Pleidoi Pasutri Produsen Vaksin Palsu Minta tak Dipenjara

Rep: Kabul Astuti/ Red: Andi Nur Aminah
Pasangan suami istri produsen vaksin palsu, Rita Agustina (kiri) dan Hidayat Taufiqurrahman, menjalani sidang dengan agenda pembacaan tuntutan di PN Bekasi, Senin (6/3). JPU menuntut keduanya 12 tahun penjara.
Foto: REPUBLIKA/Kabul Astuti
Pasangan suami istri produsen vaksin palsu, Rita Agustina (kiri) dan Hidayat Taufiqurrahman, menjalani sidang dengan agenda pembacaan tuntutan di PN Bekasi, Senin (6/3). JPU menuntut keduanya 12 tahun penjara.

REPUBLIKA.CO.ID, BEKASI -- Pasangan suami istri produsen vaksin palsu, Rita Agustina dan Hidayat Taufiqurrahman, membacakan nota pembelaan atau pleidoi dalam sidang di Pengadilan Negeri Bekasi, Senin (13/3). Keduanya meminta keringanan hukuman.

Pengacara Rita Agustina dan Hidayat Taufiqurrahman, Roosyan Umar, meminta kedua terdakwa hanya dikenakan pasal 198 UU Kesehatan Nomor 36 Tahun 2009, bukan pasal 197 UU Kesehatan seperti yang dituntut oleh jaksa. "Kami minta yang diterapkan pasal 198 saja karena itu kan hanya denda saja. Kalau 196-197 kan berat, ancaman pidana 10 hingga 15 tahun penjara," kata Roosyan Umar usai persidangan, kepada Republika.co.id, Senin (13/3) petang. 
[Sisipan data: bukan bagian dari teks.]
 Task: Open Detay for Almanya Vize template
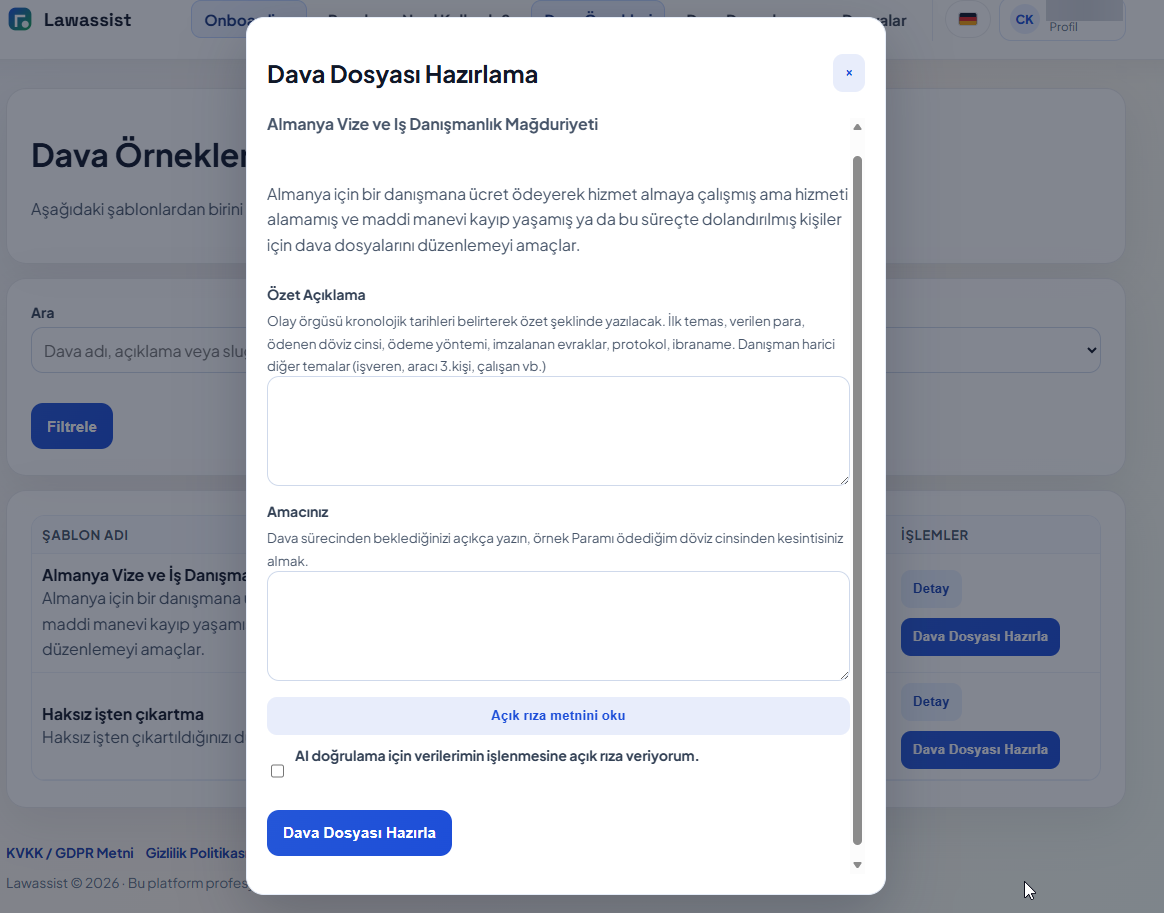pos(930,589)
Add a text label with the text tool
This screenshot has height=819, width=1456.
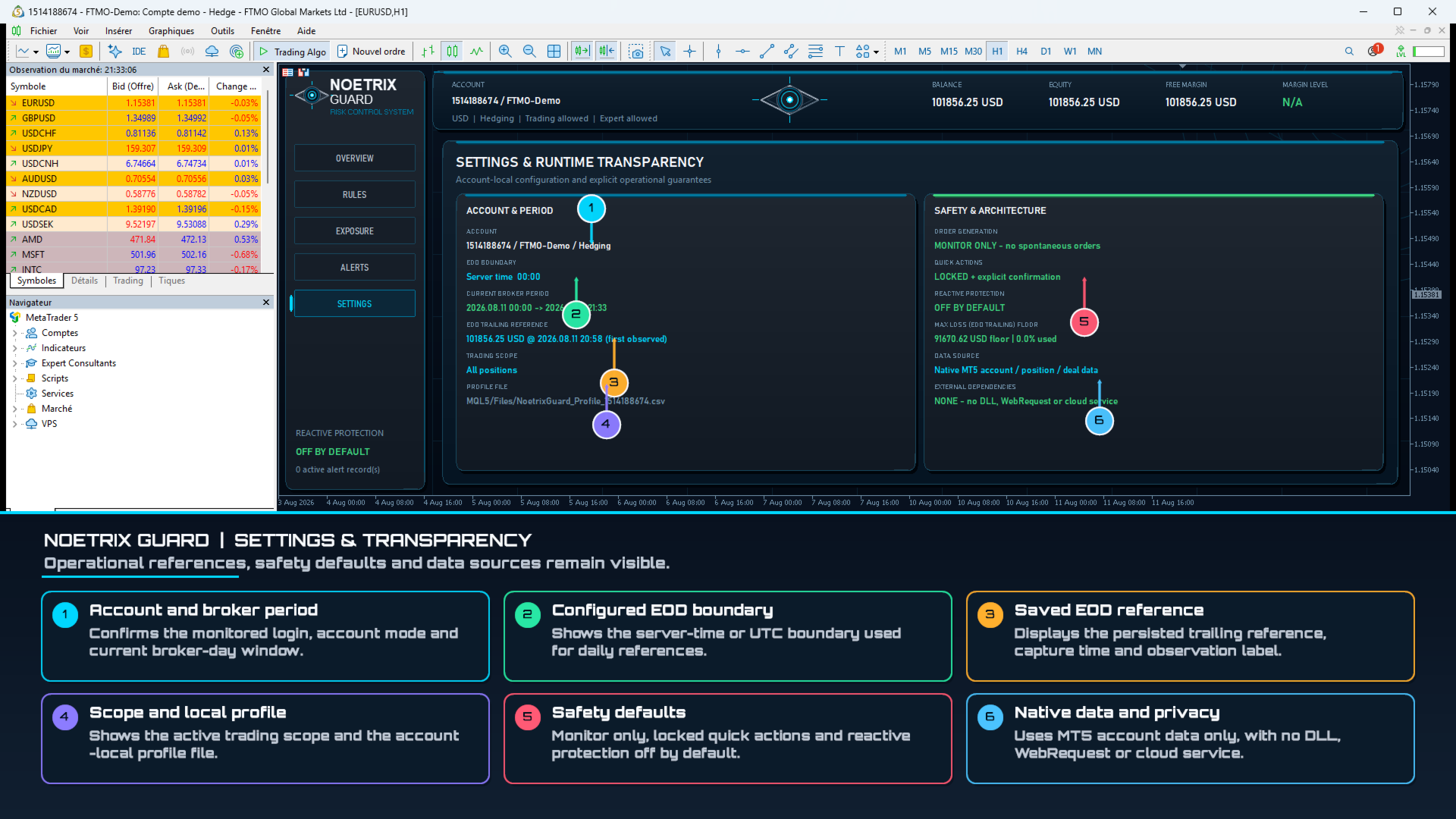[x=839, y=52]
Umar berharap tidak ada hukuman kurungan bagi kedua terdakwa. Hal itu mungkin terjadi apabila pasal yang dikenakan majelis hakim pada kedua terdakwa adalah pasal 198 UU Kesehatan Nomor 36 Tahun 2009. 

Pasal 198 UU Kesehatan menyatakan bahwa setiap orang yang tidak memiliki keahlian dan kewenangan untuk melakukan praktik kefarmasian sebagaimana dimaksud dalam pasal 108 dipidana dengan denda paling banyak Rp 100 juta rupiah. Dalam pleidoi yang dibacakan pengacara, dikatakan bahwa terdakwa Rita Agustina memutuskan berhenti bekerja dari RS Hermina Bekasi pada 2007. Ia lantas membuka bisnis pakaian dalam di SGC Cikarang pada 2009. Dalam kurun waktu itulah, kedua terdakwa berkenalan dengan terdakwa kasus vaksin palsu lain, yakni H Syafrizal dan Iin Sulastri.

H Syafrizal dan Iin Sulastri, yang sudah berpengalaman dalam peredaran obat palsu, kemudian mengajak dan mengajari terdakwa melakukan pembuatan vaksin palsu. Vaksin palsu yang diproduksi kedua terdakwa mulanya dibeli oleh H Syafrizal, Mirza, dan Sutarman. Serah terima biasa dilakukan di halaman parkir. 

Umar mengatakan, campuran bahan-bahan vaksin palsu itu dapat dibeli secara bebas di pasaran. Idealnya untuk mendapatkan vaksin dan obat-obatan yang berlogo merah harus menggunakan resep dokter, tapi kenyataannya tidak. Ia menyebut lemahnya pengawasan pemerintah menjadi salah satu celah peredaran vaksin dan obat palsu.

Kedua terdakwa ditangkap beserta barang bukti pada Juni 2016 di kediamannya, Perumahan Kemang Pratama Regency Rawalumbu, Kota Bekasi. Roosyan Umar tidak terima kedua terdakwa disebut produsen vaksin palsu. 

"Selama ini kan dibilang memproduksi. Kalau produksi itu kan skala besar, (sedangkan) dia hanya pembuat rumahan, amatiran, alat-alatnya sederhana, tidak dalam skala yang besar," ujar Umar. 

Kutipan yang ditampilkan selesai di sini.